WHAT YOU HAVE TO DO
Output the data that follows exactly, line for line.

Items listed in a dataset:

▼

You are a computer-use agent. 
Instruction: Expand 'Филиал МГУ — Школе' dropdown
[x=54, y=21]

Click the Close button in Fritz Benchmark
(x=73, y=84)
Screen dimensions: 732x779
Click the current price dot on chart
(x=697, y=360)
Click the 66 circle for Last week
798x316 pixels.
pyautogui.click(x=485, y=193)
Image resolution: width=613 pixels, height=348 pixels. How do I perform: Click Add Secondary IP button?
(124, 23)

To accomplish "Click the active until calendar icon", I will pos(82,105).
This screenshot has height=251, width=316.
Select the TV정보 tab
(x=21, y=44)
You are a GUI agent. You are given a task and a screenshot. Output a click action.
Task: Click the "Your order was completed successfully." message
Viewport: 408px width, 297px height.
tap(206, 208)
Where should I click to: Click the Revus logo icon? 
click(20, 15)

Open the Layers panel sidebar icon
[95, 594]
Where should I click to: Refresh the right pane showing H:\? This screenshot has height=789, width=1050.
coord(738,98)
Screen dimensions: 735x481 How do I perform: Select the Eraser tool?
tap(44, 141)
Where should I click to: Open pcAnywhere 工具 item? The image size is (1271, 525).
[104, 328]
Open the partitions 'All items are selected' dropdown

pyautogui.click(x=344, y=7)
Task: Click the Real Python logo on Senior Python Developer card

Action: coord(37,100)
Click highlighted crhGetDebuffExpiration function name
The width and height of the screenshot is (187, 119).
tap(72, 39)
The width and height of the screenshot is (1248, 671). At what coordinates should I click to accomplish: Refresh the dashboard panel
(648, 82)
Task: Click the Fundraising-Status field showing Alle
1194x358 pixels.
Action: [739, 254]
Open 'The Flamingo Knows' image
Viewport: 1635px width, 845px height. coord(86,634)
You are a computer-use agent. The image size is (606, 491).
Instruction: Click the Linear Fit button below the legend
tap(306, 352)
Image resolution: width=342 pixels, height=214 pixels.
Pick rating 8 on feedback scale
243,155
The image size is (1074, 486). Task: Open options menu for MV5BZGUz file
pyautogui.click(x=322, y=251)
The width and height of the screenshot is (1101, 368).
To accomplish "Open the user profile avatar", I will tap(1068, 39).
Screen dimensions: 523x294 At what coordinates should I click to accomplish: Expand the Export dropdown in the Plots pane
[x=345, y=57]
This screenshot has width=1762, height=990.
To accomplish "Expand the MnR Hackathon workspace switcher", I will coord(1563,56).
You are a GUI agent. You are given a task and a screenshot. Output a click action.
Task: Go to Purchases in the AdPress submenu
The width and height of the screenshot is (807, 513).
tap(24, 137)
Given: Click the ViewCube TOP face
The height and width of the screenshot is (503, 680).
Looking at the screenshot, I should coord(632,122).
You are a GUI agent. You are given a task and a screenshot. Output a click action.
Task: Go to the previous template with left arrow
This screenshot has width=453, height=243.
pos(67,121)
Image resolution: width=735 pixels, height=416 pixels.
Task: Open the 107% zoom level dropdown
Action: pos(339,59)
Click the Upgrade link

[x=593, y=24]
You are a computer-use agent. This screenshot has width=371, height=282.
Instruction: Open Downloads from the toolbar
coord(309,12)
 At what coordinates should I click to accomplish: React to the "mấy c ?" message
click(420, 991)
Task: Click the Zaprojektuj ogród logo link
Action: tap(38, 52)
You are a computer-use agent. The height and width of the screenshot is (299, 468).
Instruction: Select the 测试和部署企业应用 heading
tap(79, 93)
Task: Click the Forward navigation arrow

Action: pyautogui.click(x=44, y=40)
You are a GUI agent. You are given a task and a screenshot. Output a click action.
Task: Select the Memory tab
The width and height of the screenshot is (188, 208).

▲

RESPONSE TO THIS TASK
You are a computer-use agent. 
Instruction: Expand 'Филиал МГУ — Школе' dropdown
[x=54, y=21]

Click the Close button in Fritz Benchmark
(x=73, y=84)
Screen dimensions: 732x779
Click the current price dot on chart
(x=697, y=360)
Click the 66 circle for Last week
798x316 pixels.
pyautogui.click(x=485, y=193)
Image resolution: width=613 pixels, height=348 pixels. How do I perform: Click Add Secondary IP button?
(124, 23)

To accomplish "Click the active until calendar icon", I will pos(82,105).
This screenshot has height=251, width=316.
Select the TV정보 tab
(x=21, y=44)
You are a GUI agent. You are given a task and a screenshot. Output a click action.
Task: Click the "Your order was completed successfully." message
Viewport: 408px width, 297px height.
tap(206, 208)
Where should I click to: Click the Revus logo icon? 
click(20, 15)

Open the Layers panel sidebar icon
[95, 594]
Where should I click to: Refresh the right pane showing H:\? This screenshot has height=789, width=1050.
coord(738,98)
Screen dimensions: 735x481 How do I perform: Select the Eraser tool?
tap(44, 141)
Where should I click to: Open pcAnywhere 工具 item? The image size is (1271, 525).
[104, 328]
Open the partitions 'All items are selected' dropdown

pyautogui.click(x=344, y=7)
Task: Click the Real Python logo on Senior Python Developer card

Action: coord(37,100)
Click highlighted crhGetDebuffExpiration function name
The width and height of the screenshot is (187, 119).
tap(72, 39)
The width and height of the screenshot is (1248, 671). At what coordinates should I click to accomplish: Refresh the dashboard panel
(648, 82)
Task: Click the Fundraising-Status field showing Alle
1194x358 pixels.
Action: [739, 254]
Open 'The Flamingo Knows' image
Viewport: 1635px width, 845px height. coord(86,634)
You are a computer-use agent. The image size is (606, 491).
Instruction: Click the Linear Fit button below the legend
tap(306, 352)
Image resolution: width=342 pixels, height=214 pixels.
Pick rating 8 on feedback scale
243,155
The image size is (1074, 486). Task: Open options menu for MV5BZGUz file
pyautogui.click(x=322, y=251)
The width and height of the screenshot is (1101, 368).
To accomplish "Open the user profile avatar", I will tap(1068, 39).
Screen dimensions: 523x294 At what coordinates should I click to accomplish: Expand the Export dropdown in the Plots pane
[x=345, y=57]
This screenshot has width=1762, height=990.
To accomplish "Expand the MnR Hackathon workspace switcher", I will coord(1563,56).
You are a GUI agent. You are given a task and a screenshot. Output a click action.
Task: Go to Purchases in the AdPress submenu
The width and height of the screenshot is (807, 513).
tap(24, 137)
Given: Click the ViewCube TOP face
The height and width of the screenshot is (503, 680).
Looking at the screenshot, I should coord(632,122).
You are a GUI agent. You are given a task and a screenshot. Output a click action.
Task: Go to the previous template with left arrow
This screenshot has width=453, height=243.
pos(67,121)
Image resolution: width=735 pixels, height=416 pixels.
Task: Open the 107% zoom level dropdown
Action: pos(339,59)
Click the Upgrade link

[x=593, y=24]
You are a computer-use agent. This screenshot has width=371, height=282.
Instruction: Open Downloads from the toolbar
coord(309,12)
 At what coordinates should I click to accomplish: React to the "mấy c ?" message
click(420, 991)
Task: Click the Zaprojektuj ogród logo link
Action: tap(38, 52)
You are a computer-use agent. The height and width of the screenshot is (299, 468).
Instruction: Select the 测试和部署企业应用 heading
tap(79, 93)
Task: Click the Forward navigation arrow

Action: pyautogui.click(x=44, y=40)
You are a GUI agent. You are given a task and a screenshot. Output a click action.
Task: Select the Memory tab
The width and height of the screenshot is (188, 208).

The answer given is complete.